The authors have reviewed more than 100 projects where new technologies as a means to promote transparency and accountability have been applied.
Seven key findings are presented on page 5-6, and here I just want to focus on what I found particularly interesting from reading the report:
The cool factor:
'However, one lesson from the Ushahidi/Uchaguzi experience
is that the success of a tool in one context can inspire others
to quickly launch projects using the same tool without a clear
strategy or a solid methodology capable of yielding credible
results. We identified a number of these cases during our
research; while they are not profiled here, they reinforce the
point that the ‘cool factor‘ of technology tools can at times
exacerbate the lack of rigor found in some initiatives. This
poses a risk of diminishing the role that technology can play
in the transparency and accountability field.' (page 16).
Traditional organisations continueing to think that using tech tools refer to tweeting and having a website:
'Some efforts are just starting, and some are more solid and
thought out than others, but selected initial efforts already
seem to be moving ahead of traditional transparency
and accountability organisations and their models, many
of which continue to think that using ‘tech‘ tools refers
to tweeting and having a website.
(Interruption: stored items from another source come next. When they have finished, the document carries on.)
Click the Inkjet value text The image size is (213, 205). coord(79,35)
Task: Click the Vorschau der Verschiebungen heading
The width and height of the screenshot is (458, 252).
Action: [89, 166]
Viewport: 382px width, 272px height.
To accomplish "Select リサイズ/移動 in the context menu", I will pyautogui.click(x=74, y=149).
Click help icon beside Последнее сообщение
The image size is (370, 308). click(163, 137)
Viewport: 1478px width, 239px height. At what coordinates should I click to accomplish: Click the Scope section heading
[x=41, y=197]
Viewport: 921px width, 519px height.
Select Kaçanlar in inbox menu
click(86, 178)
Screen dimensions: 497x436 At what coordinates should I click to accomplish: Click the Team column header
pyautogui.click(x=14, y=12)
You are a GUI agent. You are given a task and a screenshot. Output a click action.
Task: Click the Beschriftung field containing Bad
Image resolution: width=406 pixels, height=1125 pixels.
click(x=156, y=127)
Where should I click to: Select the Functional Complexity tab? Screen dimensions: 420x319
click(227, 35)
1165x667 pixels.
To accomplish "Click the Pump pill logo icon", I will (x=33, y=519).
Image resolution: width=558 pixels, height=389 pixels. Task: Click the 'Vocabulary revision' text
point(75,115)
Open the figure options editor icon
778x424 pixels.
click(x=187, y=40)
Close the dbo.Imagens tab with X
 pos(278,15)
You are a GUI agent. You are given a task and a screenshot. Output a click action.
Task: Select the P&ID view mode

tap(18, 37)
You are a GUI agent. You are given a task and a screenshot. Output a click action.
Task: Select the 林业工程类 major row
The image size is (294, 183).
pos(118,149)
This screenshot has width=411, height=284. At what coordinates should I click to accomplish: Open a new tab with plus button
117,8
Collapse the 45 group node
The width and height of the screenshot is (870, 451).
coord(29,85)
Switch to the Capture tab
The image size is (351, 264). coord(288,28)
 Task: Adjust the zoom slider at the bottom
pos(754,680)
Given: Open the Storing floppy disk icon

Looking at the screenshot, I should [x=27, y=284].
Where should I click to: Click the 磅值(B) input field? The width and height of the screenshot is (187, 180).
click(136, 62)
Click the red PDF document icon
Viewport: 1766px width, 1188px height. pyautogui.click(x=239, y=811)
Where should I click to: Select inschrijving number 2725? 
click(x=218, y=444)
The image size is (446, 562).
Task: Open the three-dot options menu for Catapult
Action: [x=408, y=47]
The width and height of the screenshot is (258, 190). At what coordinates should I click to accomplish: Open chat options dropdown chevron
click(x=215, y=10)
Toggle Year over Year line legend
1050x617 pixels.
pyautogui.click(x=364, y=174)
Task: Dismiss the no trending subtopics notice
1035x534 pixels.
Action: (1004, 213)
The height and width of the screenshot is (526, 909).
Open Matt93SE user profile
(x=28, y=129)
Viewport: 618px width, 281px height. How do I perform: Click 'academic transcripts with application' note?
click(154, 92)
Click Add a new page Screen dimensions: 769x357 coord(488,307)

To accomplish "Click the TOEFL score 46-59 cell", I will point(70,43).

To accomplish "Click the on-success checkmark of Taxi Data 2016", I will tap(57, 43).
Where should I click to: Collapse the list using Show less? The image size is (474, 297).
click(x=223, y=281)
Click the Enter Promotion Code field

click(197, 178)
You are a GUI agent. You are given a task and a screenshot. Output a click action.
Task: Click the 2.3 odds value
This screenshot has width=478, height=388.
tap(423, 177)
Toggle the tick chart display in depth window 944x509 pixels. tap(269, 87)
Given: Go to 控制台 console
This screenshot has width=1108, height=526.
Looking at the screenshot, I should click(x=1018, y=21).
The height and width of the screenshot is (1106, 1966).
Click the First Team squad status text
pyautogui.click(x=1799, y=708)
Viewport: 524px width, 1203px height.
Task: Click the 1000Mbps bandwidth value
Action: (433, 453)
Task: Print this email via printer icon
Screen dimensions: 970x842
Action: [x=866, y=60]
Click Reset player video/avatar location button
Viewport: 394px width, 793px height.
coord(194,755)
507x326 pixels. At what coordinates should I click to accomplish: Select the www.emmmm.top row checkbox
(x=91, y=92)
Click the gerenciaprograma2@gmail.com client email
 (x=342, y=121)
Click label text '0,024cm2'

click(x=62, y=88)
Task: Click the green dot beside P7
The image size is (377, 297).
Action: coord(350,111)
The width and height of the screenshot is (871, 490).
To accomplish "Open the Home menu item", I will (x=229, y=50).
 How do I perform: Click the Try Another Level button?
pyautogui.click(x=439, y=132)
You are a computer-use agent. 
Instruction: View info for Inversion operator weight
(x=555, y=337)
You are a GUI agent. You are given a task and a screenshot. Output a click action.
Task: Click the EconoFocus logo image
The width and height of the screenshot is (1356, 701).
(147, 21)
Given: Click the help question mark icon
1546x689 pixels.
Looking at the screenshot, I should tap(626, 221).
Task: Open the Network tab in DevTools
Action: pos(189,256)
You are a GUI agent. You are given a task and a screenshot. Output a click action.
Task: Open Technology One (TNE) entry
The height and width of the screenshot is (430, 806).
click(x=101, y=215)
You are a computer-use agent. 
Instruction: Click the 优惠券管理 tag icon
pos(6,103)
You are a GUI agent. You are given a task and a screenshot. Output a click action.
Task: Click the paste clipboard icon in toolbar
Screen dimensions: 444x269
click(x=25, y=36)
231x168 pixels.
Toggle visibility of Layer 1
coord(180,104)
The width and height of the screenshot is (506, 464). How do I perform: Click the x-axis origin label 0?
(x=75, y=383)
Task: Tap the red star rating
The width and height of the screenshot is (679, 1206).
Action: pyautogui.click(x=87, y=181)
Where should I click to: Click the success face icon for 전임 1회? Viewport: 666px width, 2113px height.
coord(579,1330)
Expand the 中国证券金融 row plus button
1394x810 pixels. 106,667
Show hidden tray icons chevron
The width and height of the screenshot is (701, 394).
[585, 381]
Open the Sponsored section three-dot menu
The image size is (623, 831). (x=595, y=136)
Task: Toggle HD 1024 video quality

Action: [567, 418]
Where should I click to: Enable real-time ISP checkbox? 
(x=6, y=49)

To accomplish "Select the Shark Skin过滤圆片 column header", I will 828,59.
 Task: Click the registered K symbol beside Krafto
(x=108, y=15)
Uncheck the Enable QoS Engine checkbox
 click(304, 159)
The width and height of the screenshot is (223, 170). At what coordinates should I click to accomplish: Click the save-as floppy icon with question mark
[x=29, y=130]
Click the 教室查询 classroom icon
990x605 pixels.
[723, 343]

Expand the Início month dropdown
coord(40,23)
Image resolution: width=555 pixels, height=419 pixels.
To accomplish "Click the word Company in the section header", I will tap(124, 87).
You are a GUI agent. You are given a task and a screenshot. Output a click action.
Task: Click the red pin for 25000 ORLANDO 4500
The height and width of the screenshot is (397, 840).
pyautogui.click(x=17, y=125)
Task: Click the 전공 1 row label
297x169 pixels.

These traditional
organisations often fail to take advantage of more powerful
technology tools, even though they are experts on the
transparency and accountability subject matter.' (page 19)
Lack of knowledge of the subject to be monitored:
In addition to the lack of knowledge on an academic
level, we also sometimes observed a lack of knowledge
about the specific issues that project organisers intend to
monitor or evaluate, such as electoral protocols or complex
mechanisms of corruption in public procurement, all of
which hurts the good intentions the creators of many
Don't throw away the old-fashioned tools for all that glitters:
Finally, I think the long list of short descriptions of case studies and the section on commonly used tools are useful for people to get an idea of what technology applied for transparency and accountability really is all about - short, but google on yourself. One example is for instance the description of how the Tanzanian-based NGO, Daraja works with 'Maji Matone' (page 16 and 31).